→ **ITEMS**:
* start *
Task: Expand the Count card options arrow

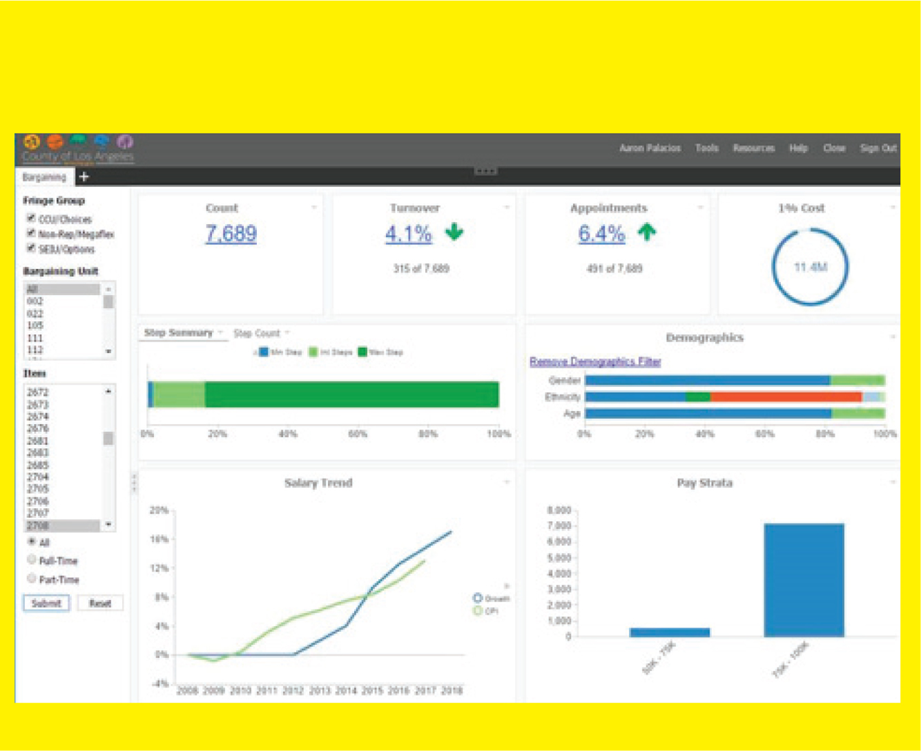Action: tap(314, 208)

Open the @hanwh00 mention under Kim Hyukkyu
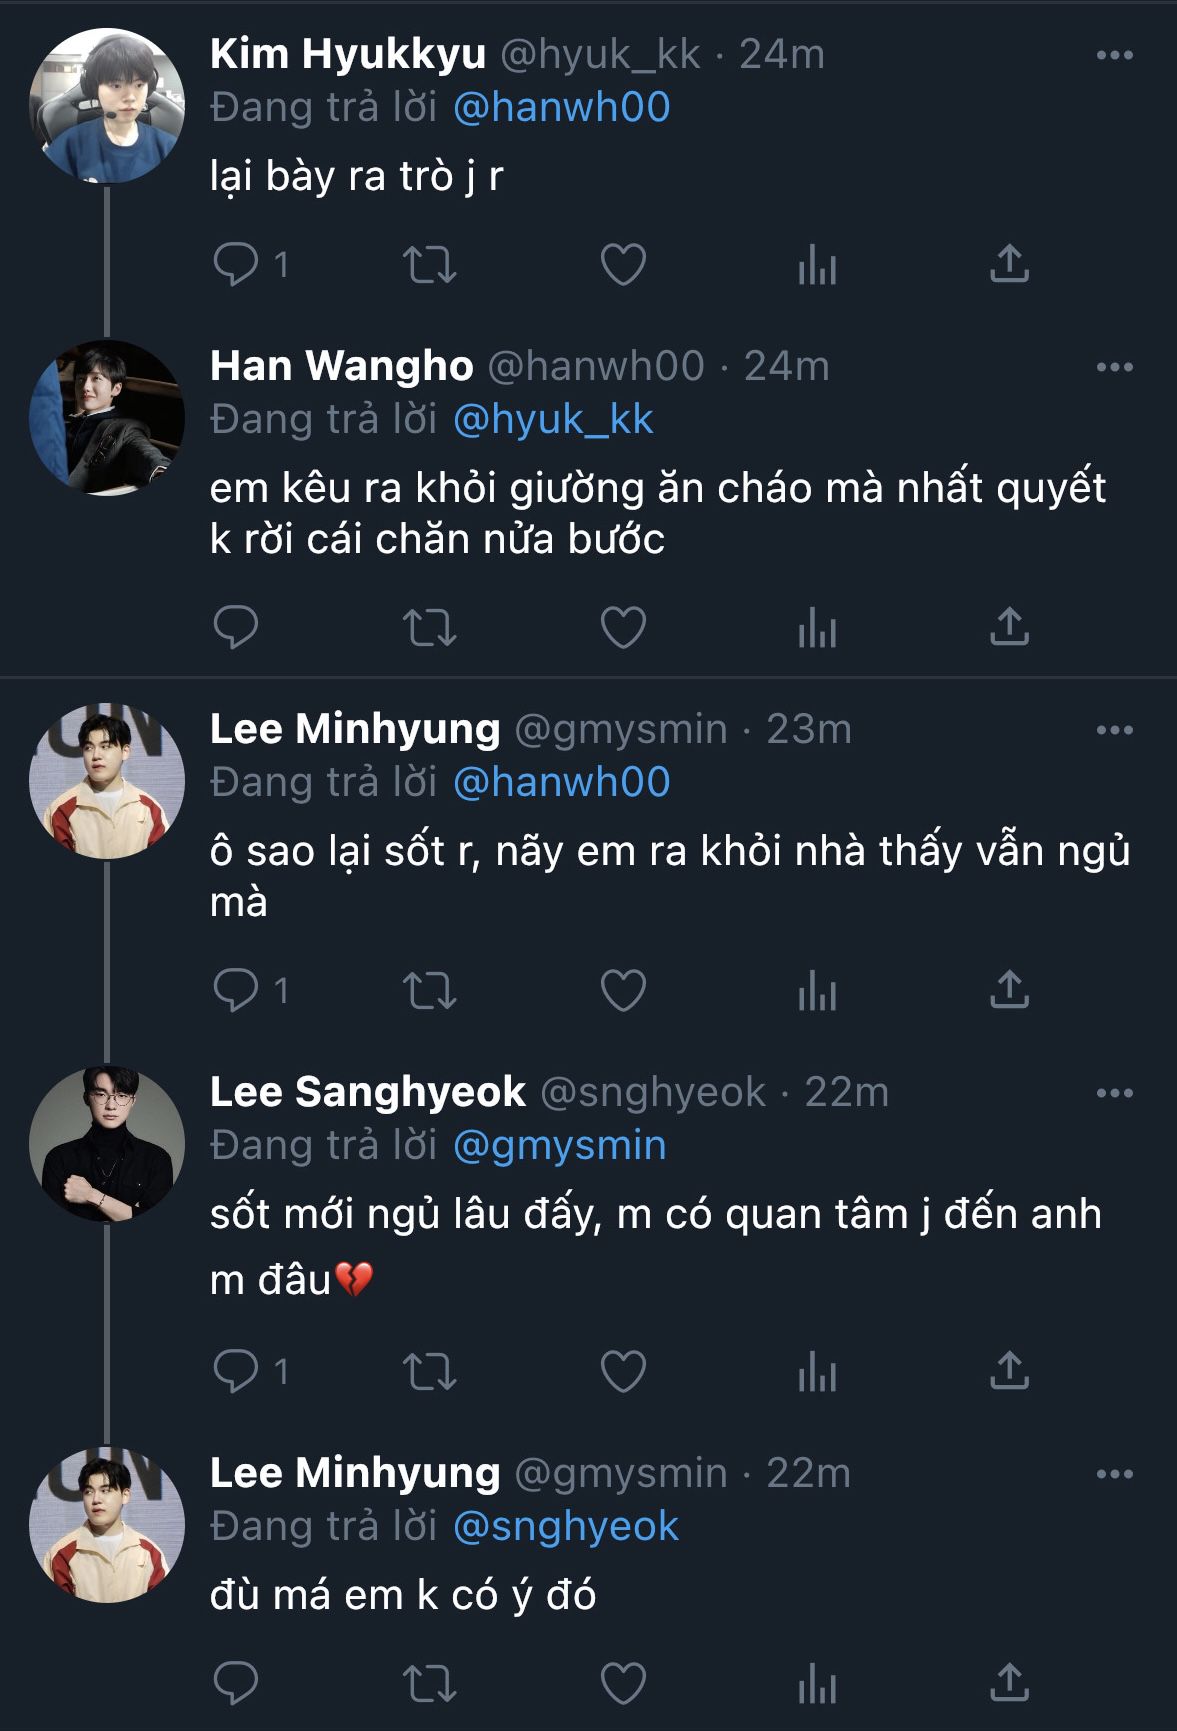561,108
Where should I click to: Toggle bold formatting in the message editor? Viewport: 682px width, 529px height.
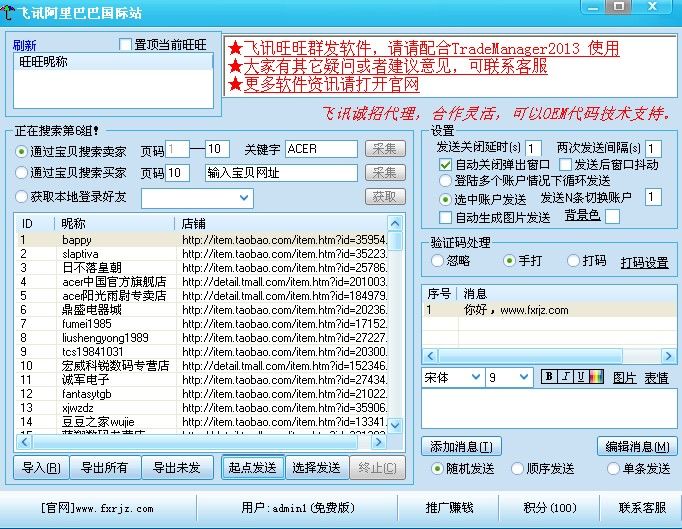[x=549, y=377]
* end *
→ **PROBLEM DESCRIPTION**:
Arrange the lines from the one containing "Open the @hanwh00 mention under Kim Hyukkyu" through the last line as a Markdown table with columns "Row" and "Line," skipping blank lines and leaving out the pictures.

→ **RESPONSE BELOW**:
| Row | Line |
|---|---|
| 1 | Open the @hanwh00 mention under Kim Hyukkyu |
| 2 | 561,108 |
| 3 | Where should I click to: Toggle bold formatting in the message editor? Viewport: 682px width, 529px height. |
| 4 | [x=549, y=377] |